_DATA TO USE_
★ ★ ★ ★ ★
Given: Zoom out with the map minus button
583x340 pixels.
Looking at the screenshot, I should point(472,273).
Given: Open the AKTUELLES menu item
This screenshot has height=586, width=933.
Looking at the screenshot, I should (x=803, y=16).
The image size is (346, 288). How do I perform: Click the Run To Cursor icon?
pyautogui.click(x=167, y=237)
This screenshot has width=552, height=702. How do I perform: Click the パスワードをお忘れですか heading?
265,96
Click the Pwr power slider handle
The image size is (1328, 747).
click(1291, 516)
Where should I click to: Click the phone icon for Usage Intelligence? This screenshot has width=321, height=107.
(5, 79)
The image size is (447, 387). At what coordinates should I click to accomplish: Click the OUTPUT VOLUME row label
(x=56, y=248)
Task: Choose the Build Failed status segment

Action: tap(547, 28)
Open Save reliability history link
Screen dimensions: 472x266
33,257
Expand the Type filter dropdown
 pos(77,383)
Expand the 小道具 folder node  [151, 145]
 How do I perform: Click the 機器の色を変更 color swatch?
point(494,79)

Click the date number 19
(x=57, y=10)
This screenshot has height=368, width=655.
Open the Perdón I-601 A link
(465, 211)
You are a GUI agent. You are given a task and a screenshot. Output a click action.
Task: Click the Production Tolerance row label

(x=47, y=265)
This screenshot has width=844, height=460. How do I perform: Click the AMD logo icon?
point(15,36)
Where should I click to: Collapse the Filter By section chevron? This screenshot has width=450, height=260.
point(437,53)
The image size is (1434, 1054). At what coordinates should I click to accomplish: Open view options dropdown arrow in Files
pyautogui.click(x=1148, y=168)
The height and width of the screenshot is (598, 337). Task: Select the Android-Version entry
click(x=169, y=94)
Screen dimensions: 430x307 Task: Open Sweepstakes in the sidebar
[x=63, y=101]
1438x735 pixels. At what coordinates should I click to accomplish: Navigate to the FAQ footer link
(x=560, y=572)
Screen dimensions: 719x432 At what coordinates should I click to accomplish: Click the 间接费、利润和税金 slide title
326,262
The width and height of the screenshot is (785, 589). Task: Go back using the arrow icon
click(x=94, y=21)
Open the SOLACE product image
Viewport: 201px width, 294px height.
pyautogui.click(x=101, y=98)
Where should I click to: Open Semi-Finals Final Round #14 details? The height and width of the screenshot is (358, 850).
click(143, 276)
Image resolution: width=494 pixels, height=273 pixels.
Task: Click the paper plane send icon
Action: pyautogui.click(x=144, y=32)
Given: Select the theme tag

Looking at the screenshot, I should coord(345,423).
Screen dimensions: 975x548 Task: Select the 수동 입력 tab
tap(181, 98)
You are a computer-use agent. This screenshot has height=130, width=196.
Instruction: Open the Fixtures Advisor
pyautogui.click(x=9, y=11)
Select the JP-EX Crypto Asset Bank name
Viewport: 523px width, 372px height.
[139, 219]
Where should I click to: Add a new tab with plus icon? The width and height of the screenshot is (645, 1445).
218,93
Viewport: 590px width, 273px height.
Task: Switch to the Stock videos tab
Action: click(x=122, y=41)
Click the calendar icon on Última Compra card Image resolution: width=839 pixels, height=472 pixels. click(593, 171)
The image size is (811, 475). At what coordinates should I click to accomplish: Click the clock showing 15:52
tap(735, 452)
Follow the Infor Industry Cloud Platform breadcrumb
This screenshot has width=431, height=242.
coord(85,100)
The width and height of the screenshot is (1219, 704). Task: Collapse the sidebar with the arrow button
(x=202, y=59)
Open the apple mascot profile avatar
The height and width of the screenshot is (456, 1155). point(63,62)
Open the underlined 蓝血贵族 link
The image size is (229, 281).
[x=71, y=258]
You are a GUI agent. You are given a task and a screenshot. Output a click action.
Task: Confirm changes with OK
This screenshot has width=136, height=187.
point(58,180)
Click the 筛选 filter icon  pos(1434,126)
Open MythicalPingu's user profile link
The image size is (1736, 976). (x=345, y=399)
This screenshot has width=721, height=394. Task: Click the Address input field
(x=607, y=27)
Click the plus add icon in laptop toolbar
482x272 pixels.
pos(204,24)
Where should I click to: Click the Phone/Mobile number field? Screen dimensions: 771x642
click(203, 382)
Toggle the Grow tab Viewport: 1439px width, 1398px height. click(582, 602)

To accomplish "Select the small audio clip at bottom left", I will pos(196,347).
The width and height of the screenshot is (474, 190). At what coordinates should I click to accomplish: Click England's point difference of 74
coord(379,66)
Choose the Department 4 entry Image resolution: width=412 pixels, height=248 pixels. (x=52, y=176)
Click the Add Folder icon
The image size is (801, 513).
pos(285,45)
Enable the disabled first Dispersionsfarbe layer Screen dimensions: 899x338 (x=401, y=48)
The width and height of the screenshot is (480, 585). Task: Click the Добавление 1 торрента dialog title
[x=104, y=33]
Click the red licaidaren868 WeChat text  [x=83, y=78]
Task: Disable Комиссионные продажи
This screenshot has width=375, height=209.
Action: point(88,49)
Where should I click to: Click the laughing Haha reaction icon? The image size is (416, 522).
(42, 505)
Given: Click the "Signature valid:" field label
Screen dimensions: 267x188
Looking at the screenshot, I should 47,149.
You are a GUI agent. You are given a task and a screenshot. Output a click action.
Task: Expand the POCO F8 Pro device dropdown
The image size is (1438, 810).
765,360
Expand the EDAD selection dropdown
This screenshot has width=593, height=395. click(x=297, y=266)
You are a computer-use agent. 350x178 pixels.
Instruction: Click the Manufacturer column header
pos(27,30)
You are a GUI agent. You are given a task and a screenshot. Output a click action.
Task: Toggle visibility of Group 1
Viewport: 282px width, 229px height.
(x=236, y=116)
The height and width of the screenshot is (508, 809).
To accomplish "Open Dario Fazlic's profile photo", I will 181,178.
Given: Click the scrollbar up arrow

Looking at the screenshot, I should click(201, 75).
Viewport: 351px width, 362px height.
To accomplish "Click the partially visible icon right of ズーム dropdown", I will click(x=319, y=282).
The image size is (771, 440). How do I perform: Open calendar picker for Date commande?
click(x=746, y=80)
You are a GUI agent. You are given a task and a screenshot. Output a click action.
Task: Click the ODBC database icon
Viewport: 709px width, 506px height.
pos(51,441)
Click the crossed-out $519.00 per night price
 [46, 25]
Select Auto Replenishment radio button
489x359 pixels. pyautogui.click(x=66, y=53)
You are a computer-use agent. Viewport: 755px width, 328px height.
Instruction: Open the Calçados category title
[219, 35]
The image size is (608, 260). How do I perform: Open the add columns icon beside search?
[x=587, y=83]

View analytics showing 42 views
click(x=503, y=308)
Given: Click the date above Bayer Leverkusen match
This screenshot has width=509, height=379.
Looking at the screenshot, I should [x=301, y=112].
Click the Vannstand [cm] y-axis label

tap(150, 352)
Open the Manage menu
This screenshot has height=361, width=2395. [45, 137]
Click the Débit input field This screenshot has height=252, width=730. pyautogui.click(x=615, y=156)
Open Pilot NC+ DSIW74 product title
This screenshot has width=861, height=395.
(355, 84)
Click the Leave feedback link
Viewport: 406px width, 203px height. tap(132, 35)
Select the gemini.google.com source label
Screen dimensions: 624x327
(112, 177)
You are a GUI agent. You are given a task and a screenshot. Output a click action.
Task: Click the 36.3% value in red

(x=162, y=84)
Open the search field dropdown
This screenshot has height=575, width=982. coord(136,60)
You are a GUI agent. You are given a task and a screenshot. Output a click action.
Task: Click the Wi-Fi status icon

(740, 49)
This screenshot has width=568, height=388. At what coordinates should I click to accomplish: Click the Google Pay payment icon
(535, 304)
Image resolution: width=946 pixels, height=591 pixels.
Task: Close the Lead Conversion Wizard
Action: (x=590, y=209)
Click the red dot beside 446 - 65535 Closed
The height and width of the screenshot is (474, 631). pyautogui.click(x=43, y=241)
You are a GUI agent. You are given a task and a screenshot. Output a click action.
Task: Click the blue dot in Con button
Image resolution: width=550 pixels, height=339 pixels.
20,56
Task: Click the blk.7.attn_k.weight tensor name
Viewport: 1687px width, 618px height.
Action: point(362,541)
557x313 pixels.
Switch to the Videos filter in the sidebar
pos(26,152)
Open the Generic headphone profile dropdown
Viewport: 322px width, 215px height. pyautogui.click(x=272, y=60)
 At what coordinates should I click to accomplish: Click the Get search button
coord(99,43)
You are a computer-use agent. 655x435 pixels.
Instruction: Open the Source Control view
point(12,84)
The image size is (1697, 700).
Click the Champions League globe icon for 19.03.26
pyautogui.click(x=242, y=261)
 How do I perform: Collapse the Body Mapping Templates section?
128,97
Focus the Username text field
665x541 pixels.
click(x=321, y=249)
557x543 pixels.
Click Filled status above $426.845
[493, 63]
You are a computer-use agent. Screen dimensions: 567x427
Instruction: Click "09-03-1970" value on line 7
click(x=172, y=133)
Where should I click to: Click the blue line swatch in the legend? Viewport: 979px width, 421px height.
★ ★ ★ ★ ★
_PROBLEM TO SOLVE_
Say how many lines in the records contain the word "computer". Nothing but the number is required.

_ANSWER TO THE EXERCISE_
5